Sunday 20 June 2021

'ALONE IN BERLIN', A MASTERPIECE BY HANS FALLADA - AND A WARNING TO US ALL

Back at the end of March this year, nearly three months ago, I published a blogpost that indicated Fallada's book was having quite an impact upon me. Here's a link:

https://robdonovan.blogspot.com/2021/03/what-kind-of-society-do-i-want-and-is.html

In this extract below, you might pick up on the fear that was developing as I began reading through nearly 600 pages:

'Sam Munson in The National wrote that Fallada's work is 'the great novel of German resistance ... (and) deserves a place among the 20th century's best novels of political witness'. Philip Hensher in the Independent describes the book as '(Fallada's) heartbreaking tale of futile resistance in Nazi Berlin'. I am fifty pages in; there are around 600 pages in all. I am hooked. It is gut-wrenching.'




It became so horrific as I read on, I had to limit my time with the book. Emotionally, I could not stomach more than one incident in one reading session. It must have taken a good month before I finished.


Could such horror happen here in our country? Take a trip back in time to 1927 and ask any German citizen whether such things that became commonplace during the Nazi dictatorship (1933-45) would ever occur in their Weimar republic and nearly all would be shocked and deny the possibility. But economic crises turn the world upside down. Those who have power and wealth and control capital and production thrive on the chaos created by such turmoil. Patterns of behaviour can be transformed so

quickly and the worst that is in us can seep through the mask and become the new normal.   


Hans Fallada understood such a horror-show. He had decided to stay in his country throughout the years of Nazi dictatorship. Already acknowledged as a very good German author before 1933, he walked a tightrope of compromise - and escaped with his life. He completed 'Alone in Berlin' in 1946. A few months later he died in hospital where he was being treated for substance abuse on 5 February 1947, before his masterwork could be published. He was 54 years old.






Writing to his mother just before Christmas in 1946, he described 'Alone in Berlin' as 'a truly great novel', a view he repeated in a message to his sister during that Christmas: 'You could say that, after 'Wolf', at last I've got one right'. 'Wolf Among Wolves', a story set in the days of the Weimar republic, had been published in 1938 and become an international best-seller until it was made into a Hollywood movie by Jewish producers. Fallada was put on the Nazi blacklist. Partly due to pressure to write an anti-Semitic novel, he suffered a breakdown and spent much of the war in a Nazi insane asylum, where he secretly wrote 'The Drinker'.


Otto Quangel, the man who decided to resist, writes another subversive message to be dropped somewhere in a building or on the pavement in Berlin. His wife, Anna, looks on. They are in this together.

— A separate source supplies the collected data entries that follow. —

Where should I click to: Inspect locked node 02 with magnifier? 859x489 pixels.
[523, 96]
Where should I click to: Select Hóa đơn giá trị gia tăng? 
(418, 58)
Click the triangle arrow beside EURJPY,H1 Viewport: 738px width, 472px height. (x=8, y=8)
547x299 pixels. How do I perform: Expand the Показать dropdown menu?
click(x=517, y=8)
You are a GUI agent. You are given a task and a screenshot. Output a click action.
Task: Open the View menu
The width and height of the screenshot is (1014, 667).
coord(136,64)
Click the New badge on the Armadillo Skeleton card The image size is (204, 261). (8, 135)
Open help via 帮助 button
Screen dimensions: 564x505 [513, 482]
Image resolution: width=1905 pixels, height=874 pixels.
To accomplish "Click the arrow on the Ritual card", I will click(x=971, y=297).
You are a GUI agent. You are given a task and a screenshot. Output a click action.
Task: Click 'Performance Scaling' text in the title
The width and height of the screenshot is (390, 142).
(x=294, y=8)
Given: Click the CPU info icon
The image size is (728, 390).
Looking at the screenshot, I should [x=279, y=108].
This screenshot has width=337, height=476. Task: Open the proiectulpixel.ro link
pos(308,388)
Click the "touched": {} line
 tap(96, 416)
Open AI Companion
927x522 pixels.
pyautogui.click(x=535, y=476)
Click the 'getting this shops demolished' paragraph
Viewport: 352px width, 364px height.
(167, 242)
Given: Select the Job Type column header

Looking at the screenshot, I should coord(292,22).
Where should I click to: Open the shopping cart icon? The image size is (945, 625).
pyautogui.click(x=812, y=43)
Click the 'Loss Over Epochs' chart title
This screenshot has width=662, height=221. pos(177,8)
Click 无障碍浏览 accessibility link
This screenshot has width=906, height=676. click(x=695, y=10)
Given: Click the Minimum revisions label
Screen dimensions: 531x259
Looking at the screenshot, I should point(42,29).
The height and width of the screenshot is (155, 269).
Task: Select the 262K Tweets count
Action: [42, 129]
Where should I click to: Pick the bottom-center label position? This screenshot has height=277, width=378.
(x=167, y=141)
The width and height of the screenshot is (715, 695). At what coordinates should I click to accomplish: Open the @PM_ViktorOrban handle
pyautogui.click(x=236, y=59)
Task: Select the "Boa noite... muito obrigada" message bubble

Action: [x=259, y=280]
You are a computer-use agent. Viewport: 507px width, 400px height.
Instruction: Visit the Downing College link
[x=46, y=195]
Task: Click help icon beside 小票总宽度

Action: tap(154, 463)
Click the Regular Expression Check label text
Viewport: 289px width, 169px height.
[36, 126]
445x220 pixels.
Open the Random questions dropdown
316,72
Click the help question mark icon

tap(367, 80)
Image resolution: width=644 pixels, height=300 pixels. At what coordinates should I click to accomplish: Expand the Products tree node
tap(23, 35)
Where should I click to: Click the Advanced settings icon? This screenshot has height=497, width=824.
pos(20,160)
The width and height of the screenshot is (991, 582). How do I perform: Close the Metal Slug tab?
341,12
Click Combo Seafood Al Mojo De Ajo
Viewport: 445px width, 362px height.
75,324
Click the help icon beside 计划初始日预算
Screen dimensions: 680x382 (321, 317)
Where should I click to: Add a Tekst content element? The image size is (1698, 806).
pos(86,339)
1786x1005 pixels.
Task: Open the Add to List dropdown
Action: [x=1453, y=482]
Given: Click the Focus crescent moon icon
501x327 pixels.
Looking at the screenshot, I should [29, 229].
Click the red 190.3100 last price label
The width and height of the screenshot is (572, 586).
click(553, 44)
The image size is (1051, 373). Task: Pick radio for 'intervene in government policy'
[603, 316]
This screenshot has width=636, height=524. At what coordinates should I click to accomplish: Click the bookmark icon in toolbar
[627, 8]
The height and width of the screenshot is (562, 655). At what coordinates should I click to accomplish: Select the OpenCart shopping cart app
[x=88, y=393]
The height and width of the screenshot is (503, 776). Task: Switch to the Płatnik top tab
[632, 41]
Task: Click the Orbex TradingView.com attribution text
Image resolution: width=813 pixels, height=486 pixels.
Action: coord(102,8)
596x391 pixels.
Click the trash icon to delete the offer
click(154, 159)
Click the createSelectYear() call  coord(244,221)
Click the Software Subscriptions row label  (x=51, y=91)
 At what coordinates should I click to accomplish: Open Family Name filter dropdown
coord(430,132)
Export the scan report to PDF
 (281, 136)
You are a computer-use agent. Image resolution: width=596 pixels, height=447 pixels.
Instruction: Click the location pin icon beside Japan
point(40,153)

When I had read the last page (p.568), I started to read the Afterword by Geoff Wilkes, an Australian academic. It has an extraordinary beginning in which the tale unfolds of a duel fought in 1911 between two friends, aged 18, who could not reconcile their gay love for each other with the conventions of the times. This was to be a suicide pact in the guise of a duel. One of them was fatally wounded, the other - Rudolf Ditzen - then used his friend's revolver to shoot himself in the chest. Astonishingly, he survived - and was then charged with murder. However, before he could be tried he was found unfit to plead and committed to a private sanatorium for the mentally ill. Ditzen was released two years later and spent a number of years working mainly on farms and for farming organizations. Drug abuse became a feature of his life, linked with the drug treatments he was prescribed for his mental conditions. By 1920, Rudolf Ditzen had secured a publisher for his first novel, 'Young Goedeschal', which deals with the sexual and psychological tribulations of the eponymous male protagonist. 


I did not see the next sentence coming. Wham! Rudolf Ditzen published his first novel under a pseudonym: Hans Fallada.  



The Nazi Gestapo has its own hierarchy - and they are all in calculated pursuit of the unknown message-droppers



And so back to 'Alone in Berlin' - interestingly, I have just mistyped that as 'Alone in Britain'. If you opened the link at the beginning, you will know that my copy of Fallada's last work was a gift from my friend in London, David Siggers. He had typed a note that reads: 

'Hello Rob,

I hope you have not read this book. [If you have, pass it on.]  

The protagonists reminded me of you and other bloggers' drip-drip of information against this government.

David'   

Thanks, David - that message could get us both arrested at some future point!   



A message dropped on marble



Actually, there are signs that the resistance is growing against this malevolent misgovernment. God bless, the voters of Chesham and Amersham. May the force be with you.